● **Work item**
Check each line of the records for "placeholder"; collect those that have it.
▼
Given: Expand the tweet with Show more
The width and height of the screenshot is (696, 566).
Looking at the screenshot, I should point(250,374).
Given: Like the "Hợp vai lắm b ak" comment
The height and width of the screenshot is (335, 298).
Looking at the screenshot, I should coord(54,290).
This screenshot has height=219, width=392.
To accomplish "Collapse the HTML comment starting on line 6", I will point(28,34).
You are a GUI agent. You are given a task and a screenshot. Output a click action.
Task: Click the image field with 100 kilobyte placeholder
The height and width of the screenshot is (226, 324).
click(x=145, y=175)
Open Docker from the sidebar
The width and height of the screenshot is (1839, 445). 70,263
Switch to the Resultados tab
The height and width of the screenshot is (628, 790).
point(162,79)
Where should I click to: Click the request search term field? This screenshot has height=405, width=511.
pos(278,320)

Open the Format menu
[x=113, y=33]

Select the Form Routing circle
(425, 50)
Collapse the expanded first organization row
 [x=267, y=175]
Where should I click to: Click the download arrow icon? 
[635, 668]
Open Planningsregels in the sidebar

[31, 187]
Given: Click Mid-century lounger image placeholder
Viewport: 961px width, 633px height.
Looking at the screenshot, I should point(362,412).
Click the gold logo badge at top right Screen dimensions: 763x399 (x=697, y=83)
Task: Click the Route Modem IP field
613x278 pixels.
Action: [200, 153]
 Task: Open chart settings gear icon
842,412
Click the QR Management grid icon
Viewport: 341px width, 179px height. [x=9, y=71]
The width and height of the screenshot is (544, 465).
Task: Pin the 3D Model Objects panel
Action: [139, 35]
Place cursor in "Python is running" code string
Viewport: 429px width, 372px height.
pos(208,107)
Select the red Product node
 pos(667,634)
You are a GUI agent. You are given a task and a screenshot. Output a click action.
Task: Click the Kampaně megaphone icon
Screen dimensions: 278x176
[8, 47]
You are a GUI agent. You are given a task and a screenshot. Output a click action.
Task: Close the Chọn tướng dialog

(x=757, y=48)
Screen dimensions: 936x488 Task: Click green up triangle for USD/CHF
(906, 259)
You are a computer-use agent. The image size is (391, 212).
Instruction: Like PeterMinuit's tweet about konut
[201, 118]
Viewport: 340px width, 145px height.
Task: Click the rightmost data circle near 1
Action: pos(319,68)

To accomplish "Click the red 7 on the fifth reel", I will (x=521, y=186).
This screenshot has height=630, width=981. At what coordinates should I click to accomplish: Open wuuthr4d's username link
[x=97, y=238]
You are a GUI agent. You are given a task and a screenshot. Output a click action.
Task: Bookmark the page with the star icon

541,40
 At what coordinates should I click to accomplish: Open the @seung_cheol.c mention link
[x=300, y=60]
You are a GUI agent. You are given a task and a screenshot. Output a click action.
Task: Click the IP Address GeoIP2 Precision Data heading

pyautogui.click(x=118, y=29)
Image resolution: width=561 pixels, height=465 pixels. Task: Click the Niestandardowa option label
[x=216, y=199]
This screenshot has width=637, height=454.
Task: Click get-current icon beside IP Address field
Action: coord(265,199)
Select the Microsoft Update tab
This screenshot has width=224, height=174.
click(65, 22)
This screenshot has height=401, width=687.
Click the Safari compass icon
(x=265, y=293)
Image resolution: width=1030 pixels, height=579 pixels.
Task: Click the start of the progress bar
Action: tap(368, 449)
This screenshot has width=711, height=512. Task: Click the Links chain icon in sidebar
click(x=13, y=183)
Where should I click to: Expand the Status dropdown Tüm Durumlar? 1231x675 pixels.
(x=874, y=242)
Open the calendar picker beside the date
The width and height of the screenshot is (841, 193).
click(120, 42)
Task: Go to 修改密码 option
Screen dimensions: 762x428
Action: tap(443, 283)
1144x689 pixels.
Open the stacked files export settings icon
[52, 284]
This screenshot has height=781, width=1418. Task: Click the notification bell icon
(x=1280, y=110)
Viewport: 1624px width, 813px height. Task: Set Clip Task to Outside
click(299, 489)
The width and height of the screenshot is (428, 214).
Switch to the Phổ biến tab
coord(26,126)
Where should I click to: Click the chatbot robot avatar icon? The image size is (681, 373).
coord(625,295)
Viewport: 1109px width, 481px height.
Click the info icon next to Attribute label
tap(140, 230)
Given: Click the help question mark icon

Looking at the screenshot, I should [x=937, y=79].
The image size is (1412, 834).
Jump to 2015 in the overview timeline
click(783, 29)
▲
● **Your response**
Task: Click the image field with 100 kilobyte placeholder
Given: Click Mid-century lounger image placeholder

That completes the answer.